沈宛辛慌忙解釋,“我一個學生怎麽可能接觸到這種社會上的人。”

這時,門外又走進來一名女警察,手裏拿了份資料。

女警察聽到了她說這話,一邊拉開凳子坐下來,一邊說,“你是不認識,但追求你的那個富二代可認識不少。”

看來他們已經調查過她了。

沈宛辛突然有些慌了,倒不是因為這件事,而且怕他們查到周恪別的什麽事,穆桂蘭不頂用,要是周恪還進去了,她就完了。

“他也就敢跟人打打架而已,綁架這種事……”

說到這,她突然頓了頓,像突然恍悟一樣拍了拍桌子,“我知道是誰了!”

“什麽知道是誰了?”

“我知道是誰叫人綁了漁歌了!”

兩個警察對視了一眼,不知道她是在表演還是說真的。

“誰?”

“今天早上有人問了我漁歌的行程,她跟漁歌才是水火不容,漁歌搶了她喜歡的人,而且聽說她認識□□的人。”

說完,她立馬掏出手機,找到和裴涵的聊天記錄。

“你們看。”

她沒有删掉裴涵,就是等着這時候呢。

裴涵不是覺得她蠢嗎?

她就讓她看看誰更蠢。

警察在看聊天記錄的時候,她在一旁解釋道,“雖然我說了做什麽都可以幫她,但我沒想到她會做出這種事,如果我知道的話,我肯定不會告訴她漁歌行程的。
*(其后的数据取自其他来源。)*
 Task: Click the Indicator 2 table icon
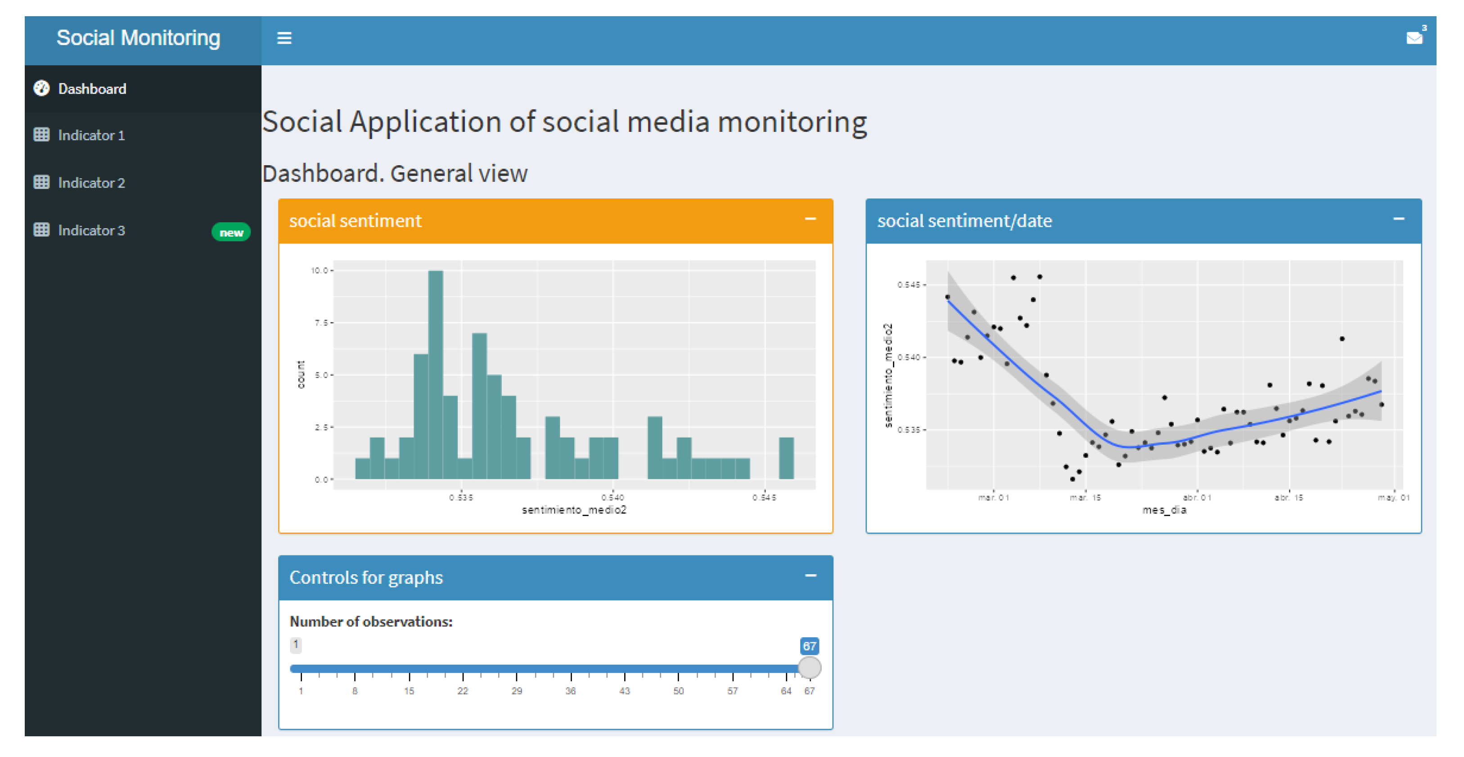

”

女警察拿出手機把聊天記錄拍下來,有些鄙夷地瞟了她一眼,眼神仿佛說着“都是千年的狐貍玩兒什麽聊齋”。

兩名警察又問了些其他的事情,中途有其他警察進來低聲跟他們說了什麽,警察就把她放了。

因為是晚上,女警察還把她送回來家。

“謝謝警官。”

女警察冷哼一聲,“雖然法律定不了你的罪,但你要的別得意,你這種人不會有什麽好下場。”

上一刻還沖着她禮貌微笑的沈宛辛瞬間冷下臉來,表情毫不掩飾內心的陰暗面,一雙漆黑的眼睛透着種瘆人的陰冷。

沈宛辛已經下了車,卻沒有急着關門,用這種叫人頭皮發麻的眼神盯着女警察。

“不知道警官有沒有聽過一句話。”

她眼神依舊陰冷,嘴角卻挂起一抹與之相違的笑。

“好人不長命,禍害遺千年。”

說出這句話,她臉上的笑意愈發詭異濃烈,“尤其是警官這種職業。”

她笑盈盈地提醒,“下次在抓我們這種壞人的時候,可要小心別丢了性命。”

“你!”

女警察本想怼她一句,卻只聽她“嘭”的一聲用力甩上了門,朝着前面的別墅走去。

女警察實在氣不過,用力搖下窗,提起車裏的礦泉水就朝她砸去。

裝滿了水的礦泉水瓶精準命中沈宛辛的膝窩。

“啊——!”

沈宛辛摔到地上,等她爬起來的時候,女警察已經踩下油門揚長而去。

沈宛辛憤憤的咬了咬牙,膝蓋上傳來陣陣痛感,這一摔讓她膝蓋破了皮。

她忍不住在心頭低罵一聲。

聯想到漁歌這次又被人救了,她心頭更是火大。

她不知道漁歌的狗屎運怎麽那麽好,回回都人救她!

被江致救的那次就算了,但這次會不會太離譜了一點?

難道是有人跟她一樣在樓上看到了?

那真是走了狗屎運了。

經過一次又一次的打擊,沈宛辛的扛擊打能力已經練出來了,不會再像之前那樣氣得發抖,她就不信了,漁歌每次的運氣都能那麽好。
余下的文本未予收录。